The insurance industry has credible evidence to support an increase in premiums. The biggest impact is that cars are so much more expensive to repair these days. It’s the gadgetry, most of which is meant to keep us safer. Just like crumple zones many years ago helped keep passengers safe, innovations in technology that help to reduce the frequency and severity of passenger injuries are pricey to fix.
Many cars these days have automated systems that sense traffic around them and can drive, stop, and change lanes without driver input. But when those sensors are damaged in an accident, the liability for correctly replacing and reprogramming those systems are extremely high because so much depends on getting it done right. And when there’s liability for doing it wrong, there are high costs associated (mainly to buy insurance for the inevitable lawsuit down the road).
We had a client with front-bumper damage to a Tesla which in the “old days” (2 years ago) probably would’ve cost about $10,000 to fix, but they had the entire $95,000 car totaled because the sensor that read for forward obstacles was damaged and no one would/could repair it. And since the whole concept of insurance is that neighbors pay for their peers’ losses, all insurance premiums have increased substantially to account for these realities.
This feels especially acute because of the rapid rise in consumer acceptance of this technology. This hasn’t been a slow boil, but a rapid social change and it’s likely here to stay. Even as driverless cars begin to enter the market, there will be accidents, and we’ll see auto premiums for those who drive their own cars have to respond. If there are fewer car owners, there will be fewer people to whom the risk can be spread, leaving the supply of insurance-loss funders (policyholders) in shorter supply. This will mean even higher premiums.
When deciding what to do with your insurance, it helps if you think down the road to the day in the future when you have a loss and need a claim adjusted. Having that end-result in mind should help you decide what to do.
There are some objective criteria you’ll want to touch on, namely:
- Do you want to manage a home loss within a finite window of policy limits, or do you want to be worry-free with a guarantee of full replacement?
- Do you want to leave the calculation of your car’s value for after the loss, or do you want to know ahead of time exactly how much you’ll be paid if it’s totaled?
- Are you fine with insuring some valuables for only certain losses, or do you want your special property covered for almost any damage or loss?
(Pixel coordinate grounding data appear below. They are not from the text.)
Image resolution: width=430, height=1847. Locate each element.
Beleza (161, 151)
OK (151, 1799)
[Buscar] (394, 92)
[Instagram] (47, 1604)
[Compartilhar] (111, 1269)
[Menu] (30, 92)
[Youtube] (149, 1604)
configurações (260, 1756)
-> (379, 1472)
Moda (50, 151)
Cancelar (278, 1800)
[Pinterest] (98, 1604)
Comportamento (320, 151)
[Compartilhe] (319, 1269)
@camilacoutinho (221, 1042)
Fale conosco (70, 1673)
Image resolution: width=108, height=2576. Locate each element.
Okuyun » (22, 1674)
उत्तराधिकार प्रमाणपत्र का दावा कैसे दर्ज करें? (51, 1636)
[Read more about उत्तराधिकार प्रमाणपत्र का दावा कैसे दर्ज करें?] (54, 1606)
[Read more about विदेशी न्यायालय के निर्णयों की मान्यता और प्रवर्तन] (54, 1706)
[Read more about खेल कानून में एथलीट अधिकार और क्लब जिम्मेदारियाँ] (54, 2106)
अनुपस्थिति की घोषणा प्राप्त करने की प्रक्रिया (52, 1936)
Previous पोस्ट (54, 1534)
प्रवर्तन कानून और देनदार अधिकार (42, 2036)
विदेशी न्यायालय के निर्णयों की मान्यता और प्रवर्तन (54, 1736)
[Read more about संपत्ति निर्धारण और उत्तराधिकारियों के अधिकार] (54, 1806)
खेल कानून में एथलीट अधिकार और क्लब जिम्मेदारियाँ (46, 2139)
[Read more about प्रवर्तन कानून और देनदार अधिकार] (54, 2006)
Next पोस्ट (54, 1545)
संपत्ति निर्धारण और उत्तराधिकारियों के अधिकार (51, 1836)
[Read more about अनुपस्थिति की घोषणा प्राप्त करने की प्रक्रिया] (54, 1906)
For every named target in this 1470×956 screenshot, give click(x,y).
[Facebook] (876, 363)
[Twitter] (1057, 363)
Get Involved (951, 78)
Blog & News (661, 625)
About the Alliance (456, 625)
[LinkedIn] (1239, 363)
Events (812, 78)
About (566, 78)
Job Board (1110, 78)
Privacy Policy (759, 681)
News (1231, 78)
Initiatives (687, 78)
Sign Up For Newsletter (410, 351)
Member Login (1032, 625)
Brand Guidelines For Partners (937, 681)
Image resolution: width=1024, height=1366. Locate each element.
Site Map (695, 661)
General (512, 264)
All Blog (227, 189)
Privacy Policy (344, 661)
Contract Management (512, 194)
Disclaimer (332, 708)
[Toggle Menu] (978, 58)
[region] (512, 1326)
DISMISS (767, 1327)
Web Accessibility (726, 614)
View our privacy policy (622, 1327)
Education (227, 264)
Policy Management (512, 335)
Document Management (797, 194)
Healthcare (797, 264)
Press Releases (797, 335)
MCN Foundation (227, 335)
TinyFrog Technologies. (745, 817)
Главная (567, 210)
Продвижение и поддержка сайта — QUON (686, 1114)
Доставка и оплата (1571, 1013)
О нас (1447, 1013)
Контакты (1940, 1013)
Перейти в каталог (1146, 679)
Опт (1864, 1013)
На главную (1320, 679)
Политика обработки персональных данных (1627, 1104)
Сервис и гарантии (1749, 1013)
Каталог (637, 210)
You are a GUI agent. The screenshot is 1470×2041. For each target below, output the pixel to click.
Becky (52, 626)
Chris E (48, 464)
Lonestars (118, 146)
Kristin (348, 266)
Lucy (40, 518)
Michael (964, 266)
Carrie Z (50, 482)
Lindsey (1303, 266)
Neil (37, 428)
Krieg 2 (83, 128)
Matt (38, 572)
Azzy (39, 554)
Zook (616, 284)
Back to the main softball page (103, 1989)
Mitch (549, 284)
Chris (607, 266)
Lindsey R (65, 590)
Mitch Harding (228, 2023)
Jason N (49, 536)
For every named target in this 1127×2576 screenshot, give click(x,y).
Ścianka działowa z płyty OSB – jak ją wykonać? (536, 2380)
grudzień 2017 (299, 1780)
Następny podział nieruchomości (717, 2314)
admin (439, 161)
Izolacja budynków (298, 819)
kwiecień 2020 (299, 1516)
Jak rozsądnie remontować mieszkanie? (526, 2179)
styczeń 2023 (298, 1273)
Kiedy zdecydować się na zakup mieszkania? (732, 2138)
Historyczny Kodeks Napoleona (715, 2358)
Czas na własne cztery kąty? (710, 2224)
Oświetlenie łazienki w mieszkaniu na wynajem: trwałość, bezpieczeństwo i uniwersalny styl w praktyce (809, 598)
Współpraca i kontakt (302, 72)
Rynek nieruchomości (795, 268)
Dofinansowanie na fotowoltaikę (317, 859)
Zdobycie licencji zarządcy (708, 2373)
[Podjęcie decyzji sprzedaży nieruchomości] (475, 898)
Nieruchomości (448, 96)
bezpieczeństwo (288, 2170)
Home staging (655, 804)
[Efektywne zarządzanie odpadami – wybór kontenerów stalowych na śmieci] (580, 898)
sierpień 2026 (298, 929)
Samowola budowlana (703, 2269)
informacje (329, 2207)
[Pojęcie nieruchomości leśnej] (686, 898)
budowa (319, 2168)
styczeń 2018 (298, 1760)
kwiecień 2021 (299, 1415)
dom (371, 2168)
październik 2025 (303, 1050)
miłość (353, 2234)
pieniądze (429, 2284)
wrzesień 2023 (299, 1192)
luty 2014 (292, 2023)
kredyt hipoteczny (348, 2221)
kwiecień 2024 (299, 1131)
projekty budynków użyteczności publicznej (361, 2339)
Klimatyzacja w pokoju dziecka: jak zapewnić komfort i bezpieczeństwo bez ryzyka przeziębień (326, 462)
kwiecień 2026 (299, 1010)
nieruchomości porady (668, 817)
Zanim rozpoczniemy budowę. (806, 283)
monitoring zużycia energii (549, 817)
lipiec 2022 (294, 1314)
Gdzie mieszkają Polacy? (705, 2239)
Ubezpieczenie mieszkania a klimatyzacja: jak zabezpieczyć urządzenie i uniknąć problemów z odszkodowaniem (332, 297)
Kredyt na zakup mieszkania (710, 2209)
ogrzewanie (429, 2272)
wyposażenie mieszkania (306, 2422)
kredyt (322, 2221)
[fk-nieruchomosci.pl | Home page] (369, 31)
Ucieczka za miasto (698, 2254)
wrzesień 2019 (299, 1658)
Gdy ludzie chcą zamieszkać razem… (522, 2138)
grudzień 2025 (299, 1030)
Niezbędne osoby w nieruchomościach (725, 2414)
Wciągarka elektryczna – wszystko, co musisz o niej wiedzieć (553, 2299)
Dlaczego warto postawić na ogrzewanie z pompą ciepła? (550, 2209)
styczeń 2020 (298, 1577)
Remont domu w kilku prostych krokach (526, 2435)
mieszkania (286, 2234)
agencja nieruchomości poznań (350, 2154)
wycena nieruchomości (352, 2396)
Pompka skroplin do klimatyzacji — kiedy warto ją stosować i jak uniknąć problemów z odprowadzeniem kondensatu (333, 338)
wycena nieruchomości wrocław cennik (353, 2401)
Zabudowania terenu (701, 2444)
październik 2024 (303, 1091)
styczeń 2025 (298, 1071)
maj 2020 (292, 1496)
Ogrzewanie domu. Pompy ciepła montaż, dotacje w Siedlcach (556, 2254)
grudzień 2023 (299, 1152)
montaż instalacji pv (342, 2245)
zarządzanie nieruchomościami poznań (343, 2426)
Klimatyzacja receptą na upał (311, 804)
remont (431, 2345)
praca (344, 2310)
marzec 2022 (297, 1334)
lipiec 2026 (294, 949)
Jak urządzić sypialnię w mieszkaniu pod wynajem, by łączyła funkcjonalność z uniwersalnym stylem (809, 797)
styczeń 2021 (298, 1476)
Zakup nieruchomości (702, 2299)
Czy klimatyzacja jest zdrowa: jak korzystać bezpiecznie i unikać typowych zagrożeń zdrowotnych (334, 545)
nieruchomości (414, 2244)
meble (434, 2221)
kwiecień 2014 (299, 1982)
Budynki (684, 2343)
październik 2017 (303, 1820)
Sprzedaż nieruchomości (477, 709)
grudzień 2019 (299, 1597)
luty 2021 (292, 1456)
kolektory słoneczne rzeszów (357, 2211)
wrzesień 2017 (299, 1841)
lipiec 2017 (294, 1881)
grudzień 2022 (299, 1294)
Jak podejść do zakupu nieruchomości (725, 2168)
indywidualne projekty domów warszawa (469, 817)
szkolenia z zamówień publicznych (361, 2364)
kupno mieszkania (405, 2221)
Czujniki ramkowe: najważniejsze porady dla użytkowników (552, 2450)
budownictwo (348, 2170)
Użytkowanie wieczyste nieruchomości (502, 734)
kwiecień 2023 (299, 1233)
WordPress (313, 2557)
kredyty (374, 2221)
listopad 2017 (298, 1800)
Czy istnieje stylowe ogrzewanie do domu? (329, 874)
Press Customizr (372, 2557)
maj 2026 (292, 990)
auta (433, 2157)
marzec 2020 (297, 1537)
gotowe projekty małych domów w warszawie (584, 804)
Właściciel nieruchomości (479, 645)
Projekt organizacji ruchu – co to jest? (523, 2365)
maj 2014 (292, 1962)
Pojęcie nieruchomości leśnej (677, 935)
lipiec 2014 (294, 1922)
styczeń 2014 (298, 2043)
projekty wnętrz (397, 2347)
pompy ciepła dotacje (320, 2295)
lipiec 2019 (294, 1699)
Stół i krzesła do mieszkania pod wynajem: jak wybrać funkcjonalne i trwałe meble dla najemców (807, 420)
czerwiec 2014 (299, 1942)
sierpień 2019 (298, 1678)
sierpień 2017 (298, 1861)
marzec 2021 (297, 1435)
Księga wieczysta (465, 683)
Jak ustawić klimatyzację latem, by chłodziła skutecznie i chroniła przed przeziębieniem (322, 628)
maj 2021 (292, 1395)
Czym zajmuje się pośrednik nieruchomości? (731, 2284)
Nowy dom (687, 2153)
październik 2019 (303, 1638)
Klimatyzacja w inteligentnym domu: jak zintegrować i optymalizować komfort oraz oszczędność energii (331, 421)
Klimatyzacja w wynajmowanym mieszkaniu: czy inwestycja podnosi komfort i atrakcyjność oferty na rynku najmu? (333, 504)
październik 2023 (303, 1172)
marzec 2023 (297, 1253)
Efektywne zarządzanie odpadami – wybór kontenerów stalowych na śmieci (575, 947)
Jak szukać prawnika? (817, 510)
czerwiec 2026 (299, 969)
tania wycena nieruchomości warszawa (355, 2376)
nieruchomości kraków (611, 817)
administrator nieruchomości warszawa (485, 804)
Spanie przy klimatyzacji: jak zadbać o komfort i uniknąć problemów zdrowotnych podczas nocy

- Do you want to be forced to rebuild your home in order to get full benefits, or might you like to take the cash and either do it yourself, or move elsewhere?
And then there are some more qualitative results you’ll want to consider, namely:
- How quickly will you want to be called back, given answers, have estimates completed, bills paid, etc.?
- Are you willing to “work” and apply your own efforts to get your claim resolved, or do you just want things handled and resolved and leave you out of it?
- Will you cooperate and understand claim cost-cutting initiatives, or will that upset you and leave you feeling “nickeled and dimed”?
It’s unfortunate that our industry doesn’t do a good job of convincing people that insurance isn’t a commodity. That’s probably because the ones that do the most advertising/convincing wouldn’t attract many customers if they tried to compete on quality. But we see everyday that entry-level insurance usually gets entry-level claims results, either because the design was no good in the first place, or because the adage that you get what you pay for is actually often true. So don’t believe the hype – be clear in your expectations and then seek the design and execution of your insurance to answer to them.